Rustとは

Rustは速度、安全性、並行性の3つのゴールにフォーカスしたシステムプログラミング言語です。 2010年7月にMozilla Summitにて公開されました。そのため、比較的新しいプログラミング言語と言えます。

Rustが開発されたきっかけですが、2006年にGraydon Hoare氏が趣味でRustの開発を始めました。その後にソフトウェアデベロッパーであるMozillaが開発チームを編成し、本格的な開発が始まりました。

Mozillaは世界中で使われているブラウザであるFirefoxを開発している企業であり、FirefoxはRustによって開発されています。Firefoxはブラウザのシェア率が7.52 %(2018年8月)となっており、世界で3番目に使われているブラウザになっています。

Firefoxを使えばサクサクと高速にアプリケーションが動作することがわかるでしょう。使ったことない方はぜひFirefoxを使ってみて下さい。Rustの凄さが実感できます。

速度に関しては、ネイティブに近い形で実行されるので実行速度が高速です。安全性に関しては変数に寿命や所有権を与えることで担保されています。並行性に関してはマルチスレッドと呼ばれる1つのプロセスを複数のスレッドに分割して実行する方法が取られています。

また、プログラミング言語にはC++のようなコンパイル言語とRubyのようなスクリプト言語があります。コンパイル言語では人が理解できるコードをコンピューターが理解できるように変換しますが、スクリプト言語ではこのような変換はありません。Rustはコンパイル言語の仲間に入ります。

Rustは同じコンパイル言語であるC++で不可能であったメモリ管理を簡単にしながらも、高速でアプリケーションを動かせるということを実現するために開発されました。

続いてRustの特徴をもっと見ていくと、Rust公式ホームページに以下がRustの特徴として挙げられています。

  • ・ゼロコスト抽象化
  • ・ムーブセマンティクス
  • ・保証されたメモリ安全性
  • ・データ競合のないスレッド
  • ・トレイトによるジェネリクス
  • ・パターンマッチング
  • ・型推論
  • ・最小限のランタイム
  • ・効率的なCバインディング

かなり難しい用語が並んでいるため、わからない方はスルーして頂いて大丈夫です。

最初にRustの特徴で挙げた速度、安全性、並行性に全て通じています。

Rustはどれくらい使われている?

Githubでは、どの言語でプルリクエストがどれくらい行われているかということを公開しています。Rustは14位となり、他のプログラミング言語全体に比べてプルリクエストの比率が低くなっています。ただ、トレンドとしてはRustは上昇しており、多くの人々に使われるようになっていることがわかります。

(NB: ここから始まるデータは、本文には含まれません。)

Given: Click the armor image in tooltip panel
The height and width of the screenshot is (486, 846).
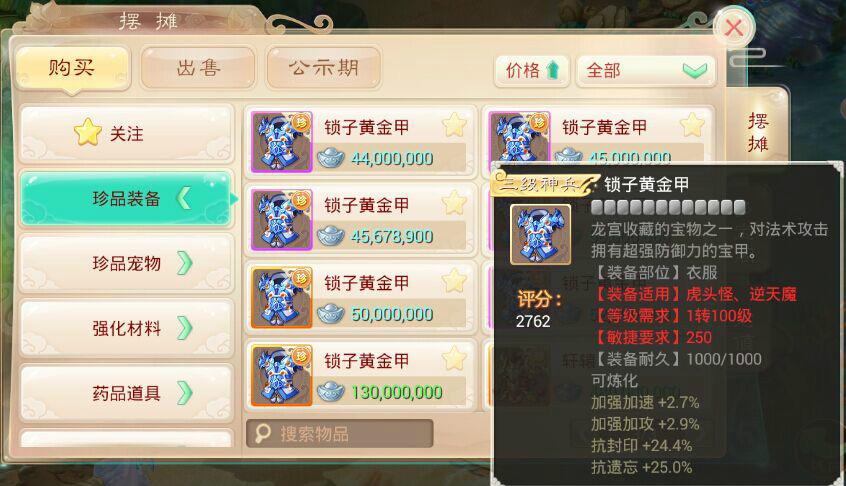Looking at the screenshot, I should pos(541,234).
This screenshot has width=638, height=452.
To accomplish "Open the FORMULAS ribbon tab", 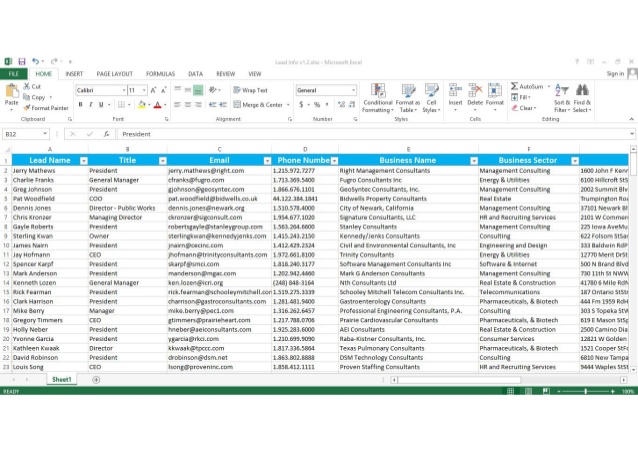I will pos(160,74).
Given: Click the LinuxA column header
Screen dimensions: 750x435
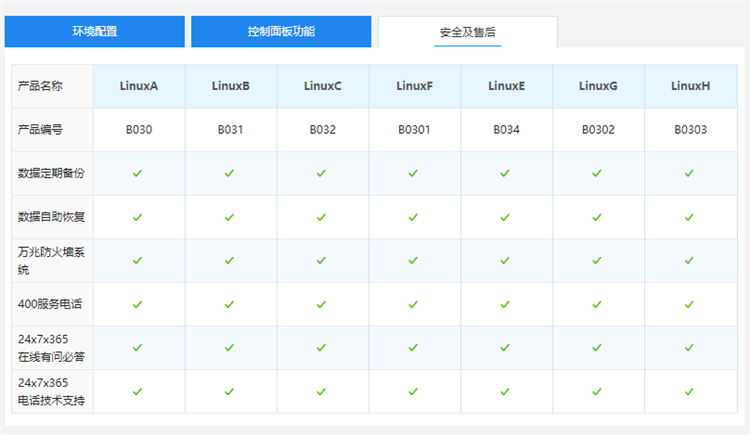Looking at the screenshot, I should [139, 86].
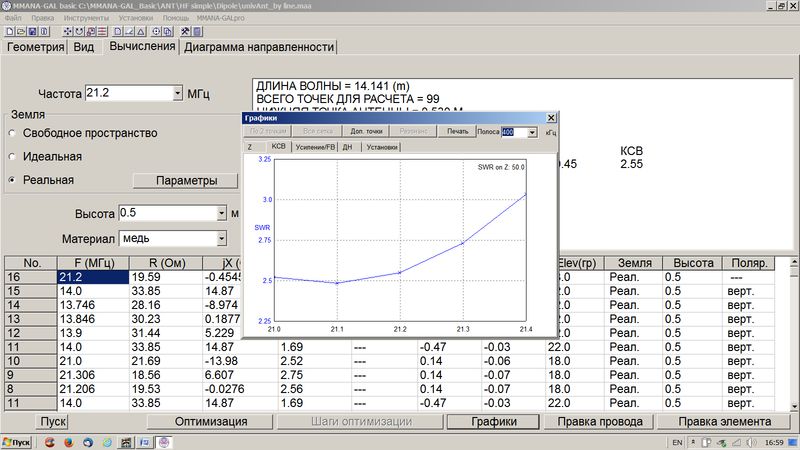Click the Open file folder icon
The width and height of the screenshot is (800, 450).
point(21,32)
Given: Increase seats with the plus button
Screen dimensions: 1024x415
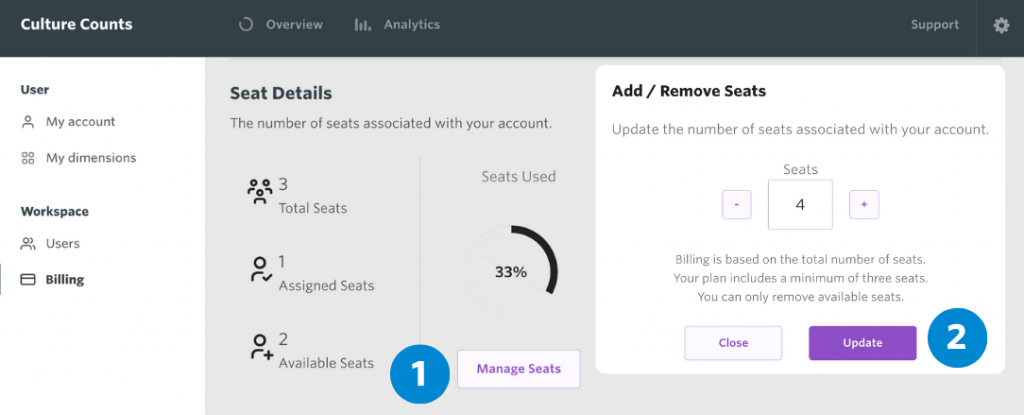Looking at the screenshot, I should tap(864, 205).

Rustのパーセンテージは0.704%となっており、1位のJavaScript23.394%と比べるとかなり差があることがわかります。

なぜトレンドとしてRustが上昇しているかというと、CやC++に代わるプログラミング言語と言われているからです。

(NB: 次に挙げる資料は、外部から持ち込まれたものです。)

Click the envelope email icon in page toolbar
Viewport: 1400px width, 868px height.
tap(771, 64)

先程も触れましたが、C++のメモリ管理の問題をRustは解決しており、その問題を解決するために使われている所有権という独特な機能が多くのエンジニアを惹きつけています。

Stack Overflowのアンケートでは、2015年と2016年、2017年共に最も愛されているプログラミング言語にRustが輝きました。それほど多くのエンジニアから信頼されている言語ということです。

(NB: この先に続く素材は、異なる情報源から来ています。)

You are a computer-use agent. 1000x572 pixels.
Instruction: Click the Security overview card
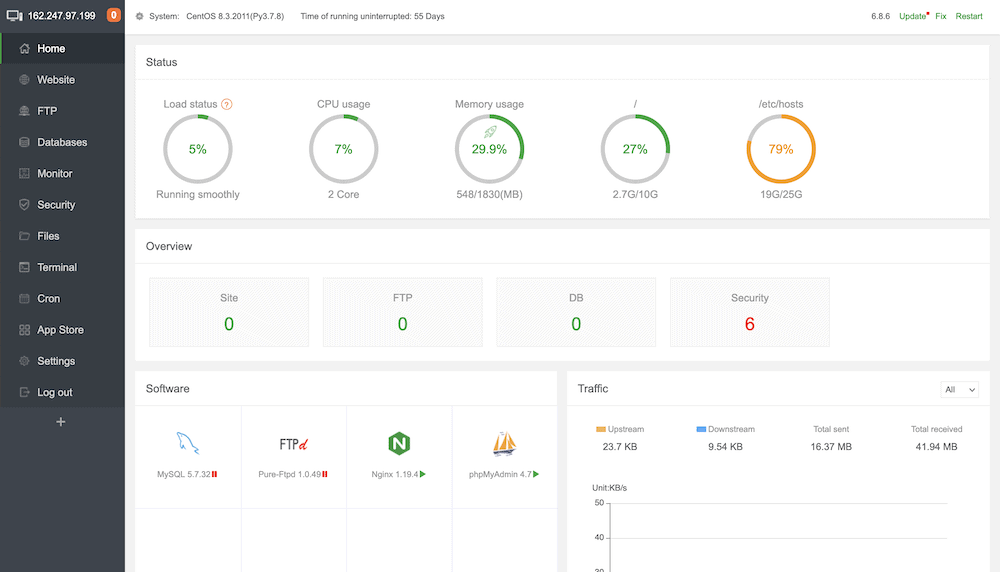pyautogui.click(x=749, y=312)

リリースされた当時は不安定だと言われていましたが、バージョンが更新されていくうちにかなり安定してきたと言えます。

Rustは現在も大きな成長を遂げている先進的な言語なので、今後はさらに多くのエンジニアに使われていくでしょう。

Rustはどれくらい使われている?

Rustは転職に強いのか

Rustについて見てきましたが、実際にキャリアを考える上でRustは転職に強いのかどうかということは重要になってきますよね。

結論から言うと、Rustは転職に強いとは言えません。なぜなら、Rustを使っている企業はごくわずかしかないからです。

Githubでは、どの言語でプルリクエストがどれくらい行われているかというランキングでは14位でしたが、それは海外で使われていることが多いからです。日本ではRustを使うことは一般的ではなく、未だにCやC++を使うことが一般的です。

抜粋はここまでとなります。